The current debate as to whether loot-boxes are considered gambling is still ongoing insofar that Rockstar Games’ parent company, Take-Two Interactive, wanted to weigh in on the situation and give their two-cents.
Catching wind from publication site GameRant, we learn information that seems rather obvious about Take-Two Interactive’s stance on the controversial loot-box situation, which is now internalized on the interwebs.
The publication site had pointed out that some folks want to see loot-boxes considered gambling. This act would spawn different options, one of which would be to raise the rating on games that contain some form of premium loot boxes that have random drop rates.
On the contrary side of loot-boxes being considered as gambling we see Take-Two Interactive President Karl Slatoff’s stance on the situation. Slatoff believes that the Entertainment Software Association or ESA is correct.
His partnering opinion with the ESA was unveiled whilst speaking at the Credit Suisse 21st Annual Technology, Media, and Telecom Conference. You can read his response to loot-boxes being gambling below:
“We don’t view that thing as gambling. Our view of it is the same as the ESA statement for the most part; so [potential legislation is] going to play its course.”

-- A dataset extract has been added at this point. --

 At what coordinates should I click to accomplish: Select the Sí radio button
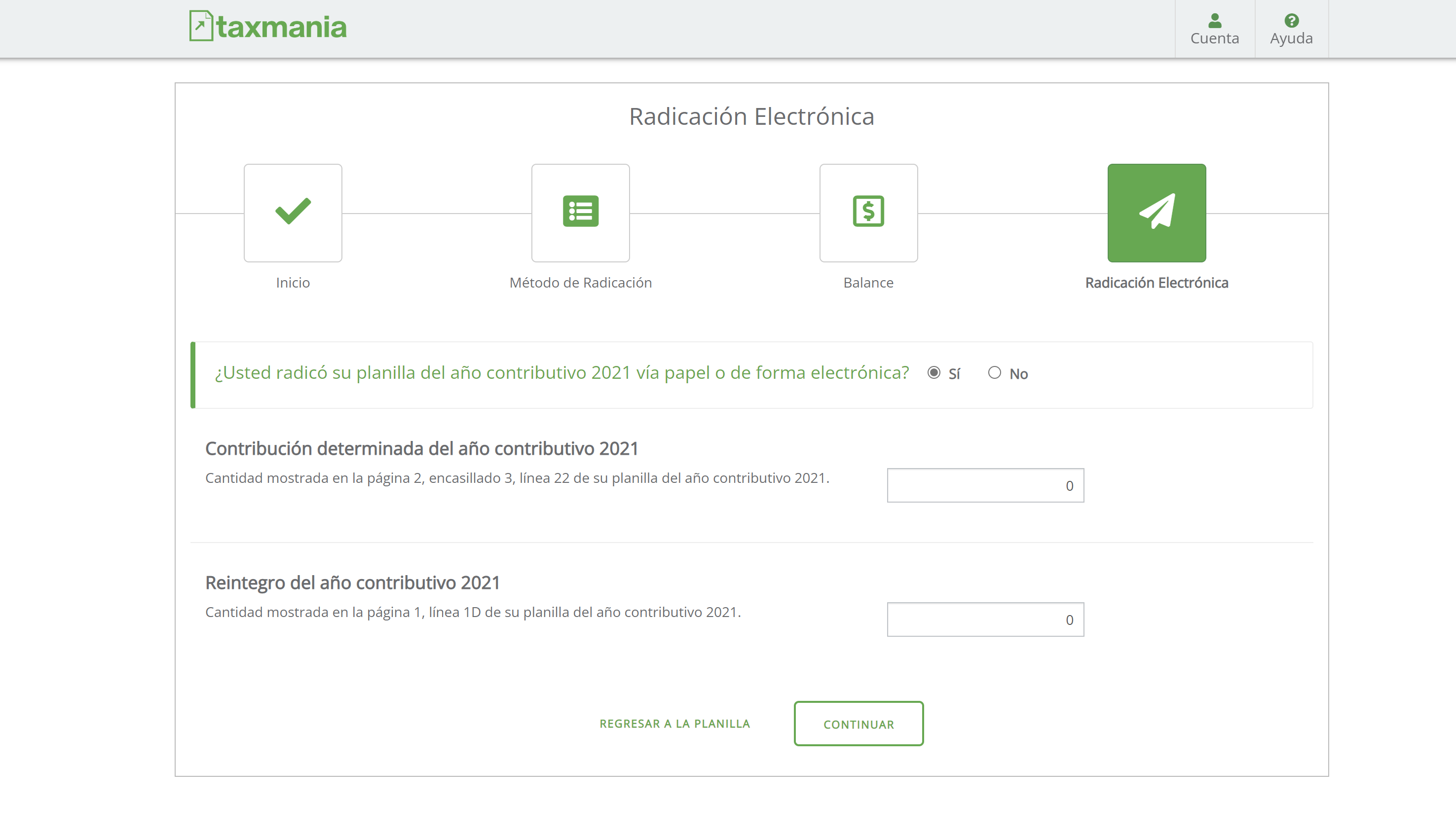click(x=933, y=372)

For the curious wondering what the ESA had to say about the whole loot-box conundrum, the following statement sits right here:
“Loot boxes are a voluntary feature in certain video games that provide players with another way to obtain virtual items that can be used to enhance their in-game experiences. They are not gambling. Depending on the game design, some loot boxes are earned and others can be purchased. In some games, they have elements that help a player progress through the video game. In others, they are optional features and are not required to progress or succeed in the game. In both cases, the gamer makes the decision.”

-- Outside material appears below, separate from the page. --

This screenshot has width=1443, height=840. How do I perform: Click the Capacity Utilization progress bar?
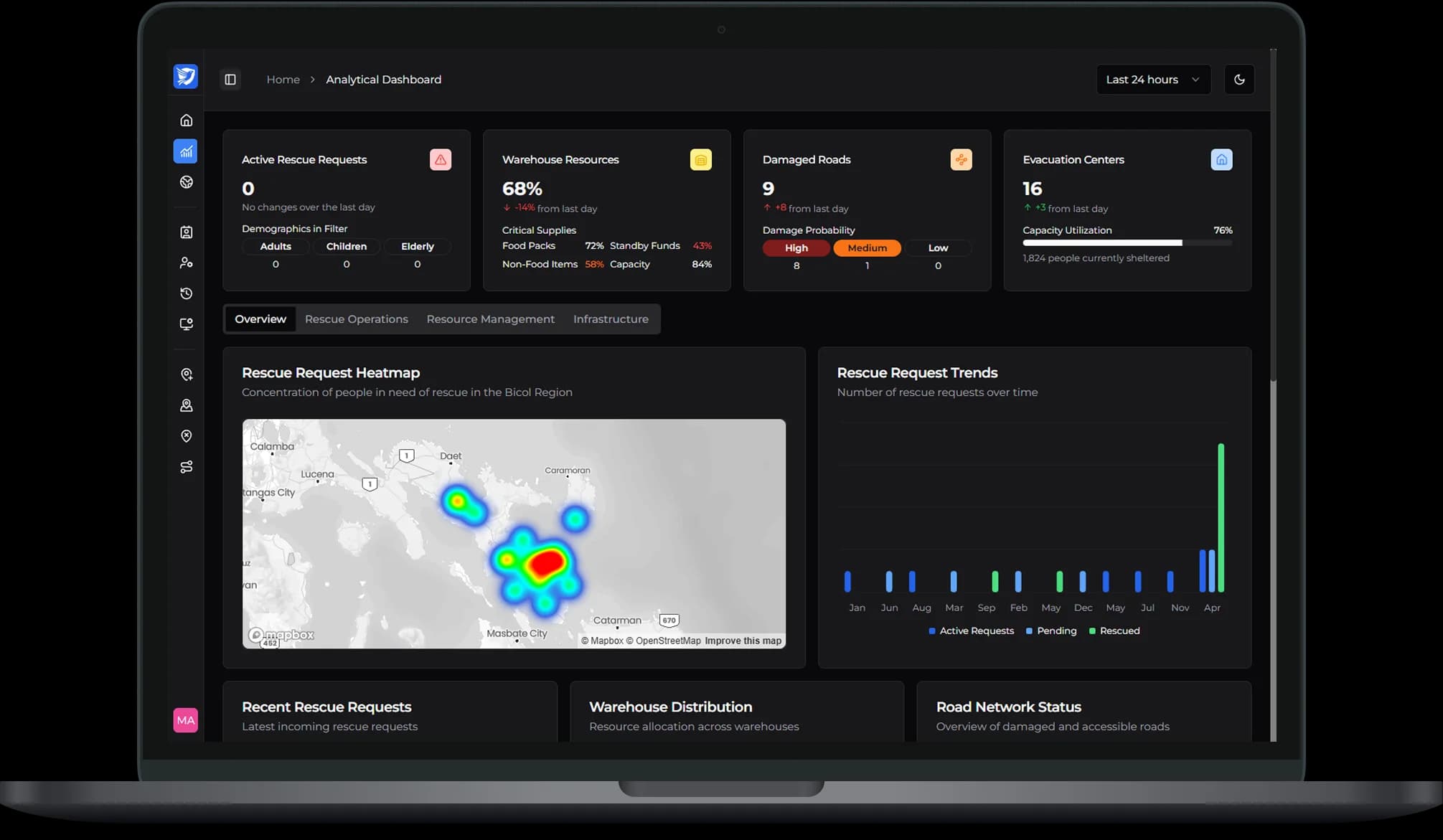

According to GameRant, the publication site had found that Grand Theft Auto Online continues to generate “heaps of money for Rockstar and Take-Two.” The site claims that last quarter the game managed to pull in $418.2 million, which is a title that released back in 2013.
The real question behind this growing situation is, how intrusive will Red Dead Redemption 2‘s loot-box/microtransaction methodology be at launch? And will it favor those who pay over those who don’t?